Banach manifolds of spectrally small quantum-group representations

TL;DR

This paper demonstrates that finite-spectrum representations of compact quantum groups form Banach analytic manifolds with rich geometric structures, extending classical representation theory to the quantum setting.

Contribution

It establishes the differential-geometric structure of finite-spectrum quantum group representations, generalizing classical results to the quantum context and identifying conditions for norm-continuity.

Findings

Representations form Banach analytic manifolds.

Orbit maps are locally analytically split.

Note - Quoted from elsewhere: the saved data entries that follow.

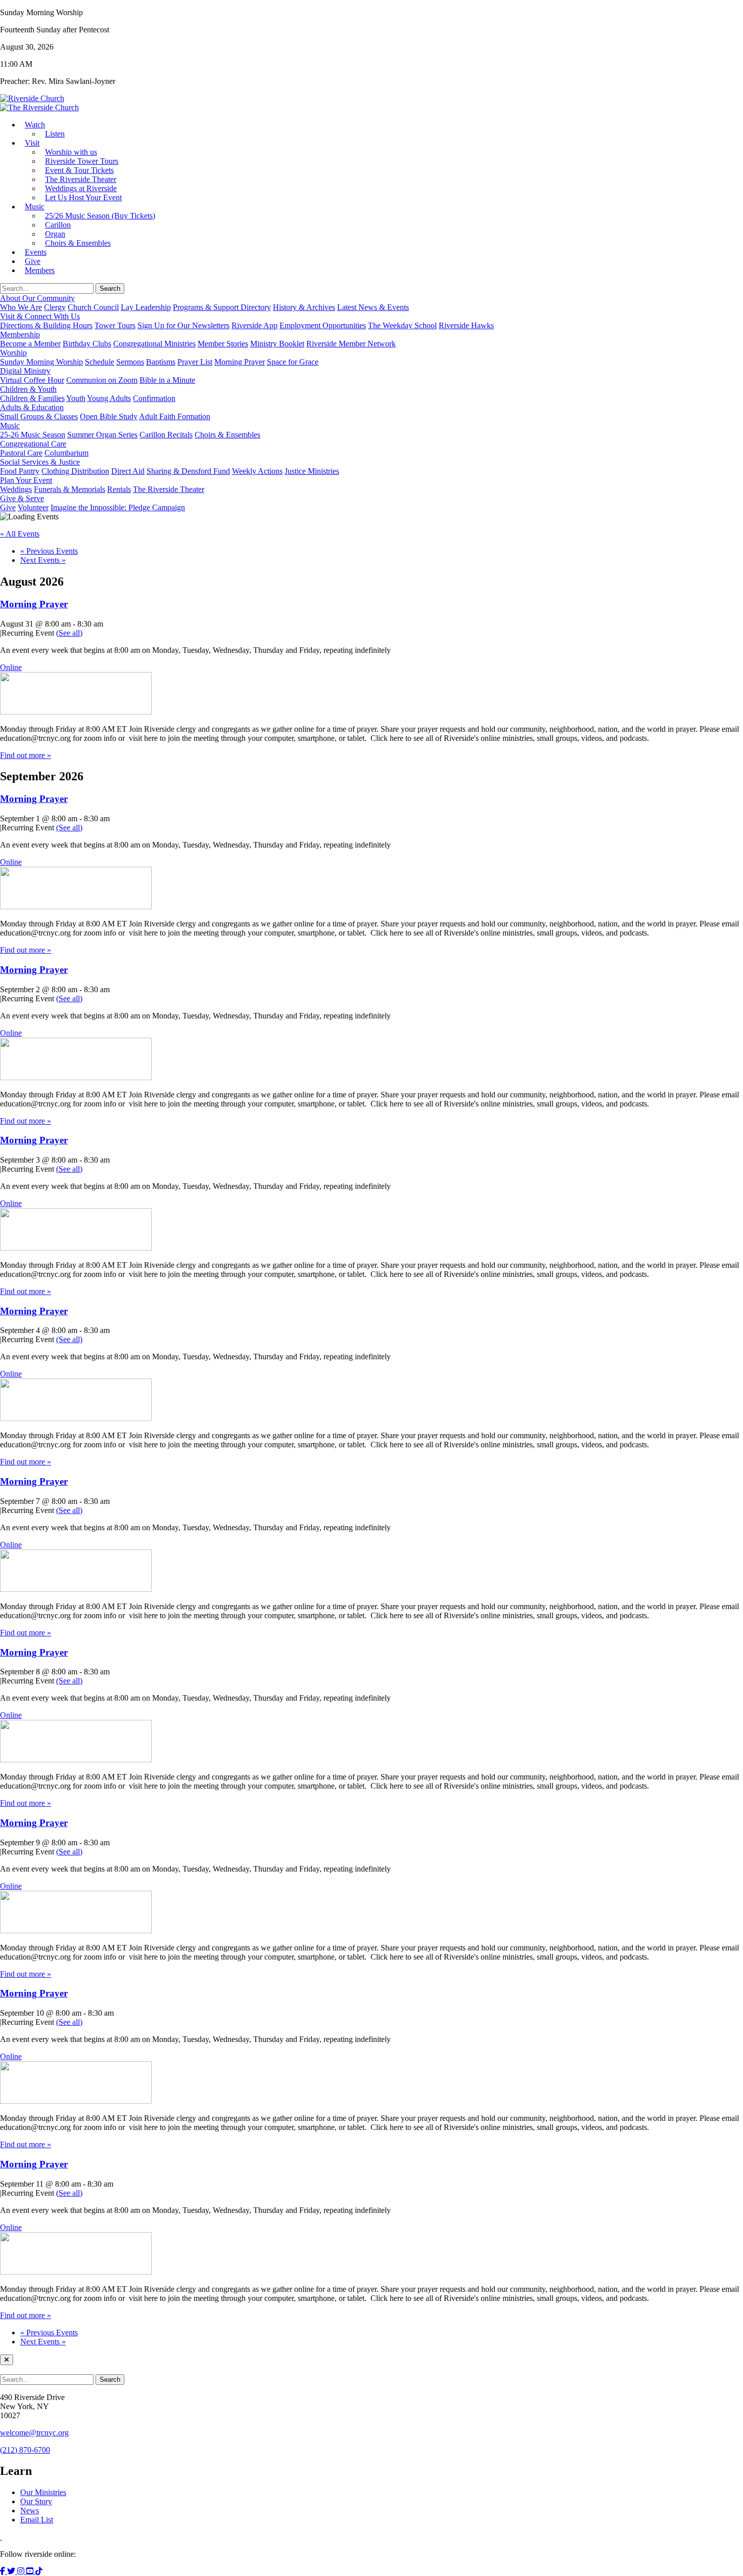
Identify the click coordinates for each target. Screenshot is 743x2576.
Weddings (16, 489)
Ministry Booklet (277, 343)
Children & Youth (28, 389)
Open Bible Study (108, 416)
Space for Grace (292, 362)
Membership (20, 334)
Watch (35, 124)
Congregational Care (33, 443)
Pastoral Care (21, 453)
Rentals (119, 489)
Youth (75, 398)
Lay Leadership (146, 307)
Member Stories (223, 343)
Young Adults (109, 398)
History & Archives (304, 307)
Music (34, 206)
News (29, 2510)
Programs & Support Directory (222, 307)
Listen (55, 133)
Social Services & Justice (40, 462)
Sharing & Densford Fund (188, 471)
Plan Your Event (26, 480)
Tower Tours (115, 325)
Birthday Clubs (87, 343)
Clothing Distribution (75, 471)
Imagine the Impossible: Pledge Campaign (118, 507)
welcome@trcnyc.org (34, 2432)
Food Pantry (19, 471)
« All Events (19, 533)
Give (8, 507)
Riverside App (254, 325)
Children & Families (32, 398)
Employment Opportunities (323, 325)
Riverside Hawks (466, 325)
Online (11, 667)
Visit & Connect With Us (40, 316)
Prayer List (194, 362)
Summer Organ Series (102, 434)
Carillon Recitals (166, 434)
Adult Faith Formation (174, 416)
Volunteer (33, 507)
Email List (36, 2519)
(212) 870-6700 (25, 2450)
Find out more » (25, 755)
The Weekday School (402, 325)
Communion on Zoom (101, 380)
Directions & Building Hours (46, 325)
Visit (32, 143)
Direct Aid (128, 471)
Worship (13, 352)
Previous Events (49, 551)
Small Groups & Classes (39, 416)
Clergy (55, 307)
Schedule (99, 362)
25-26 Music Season (32, 434)
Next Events (43, 560)
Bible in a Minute (167, 380)
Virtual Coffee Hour (32, 380)
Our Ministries (43, 2492)
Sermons (130, 362)
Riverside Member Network (351, 343)
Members (40, 270)
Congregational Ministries (154, 343)
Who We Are (21, 307)
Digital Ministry (25, 371)
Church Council (93, 307)
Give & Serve (22, 498)
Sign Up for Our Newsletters (183, 325)
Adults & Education (32, 407)
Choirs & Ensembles (78, 243)
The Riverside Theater (168, 489)
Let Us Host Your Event (83, 197)
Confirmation (154, 398)
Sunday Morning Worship (41, 362)
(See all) (69, 633)
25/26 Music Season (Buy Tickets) (100, 215)
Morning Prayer (239, 362)
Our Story (36, 2501)
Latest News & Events (373, 307)
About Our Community (37, 298)
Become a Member (30, 343)
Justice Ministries (312, 471)
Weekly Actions (257, 471)
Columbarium (66, 453)
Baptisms (160, 362)
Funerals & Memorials (69, 489)
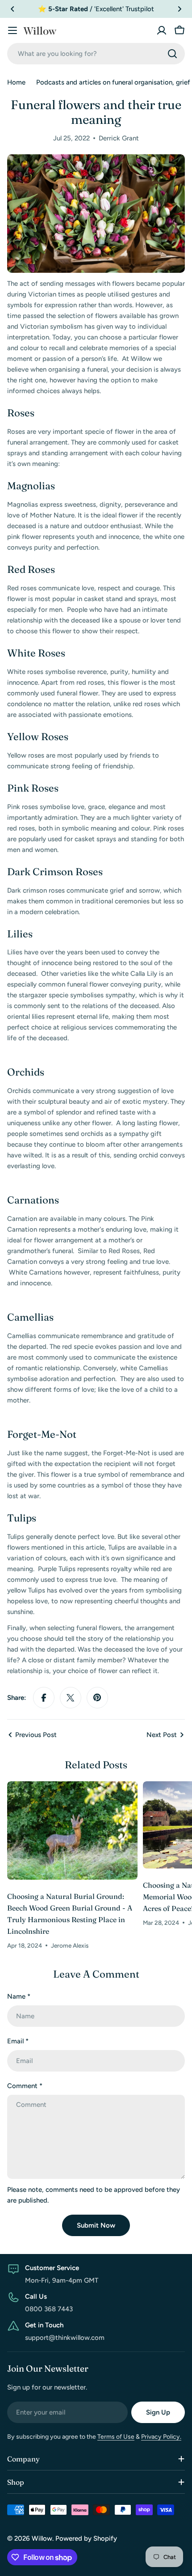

Finite-spectrum unitary representations are norm-continuous.

Abstract

We prove that finite-spectrum representations of compact quantum groups either in unital $C^*$-algebras $A$ or on Banach spaces $E$ exhibit the same Banach-space-modeled differential-geometric structure as their classical analogues: (a) they are Banach analytic manifolds; (b) locally homogeneous under conjugation by the pertinent Banach Lie group $U(A)$ or $GL(E)$; (c) with orbit maps fibering principally; (d) and hence with said orbit maps admitting local analytic splitting. We also identify the finite-spectrum unitary representations as precisely those that are norm-continuous in the appropriate sense when the compact quantum group has at least one classical point, again generalizing the classical parallel present in various forms in work of Kallman, Shtern and the author.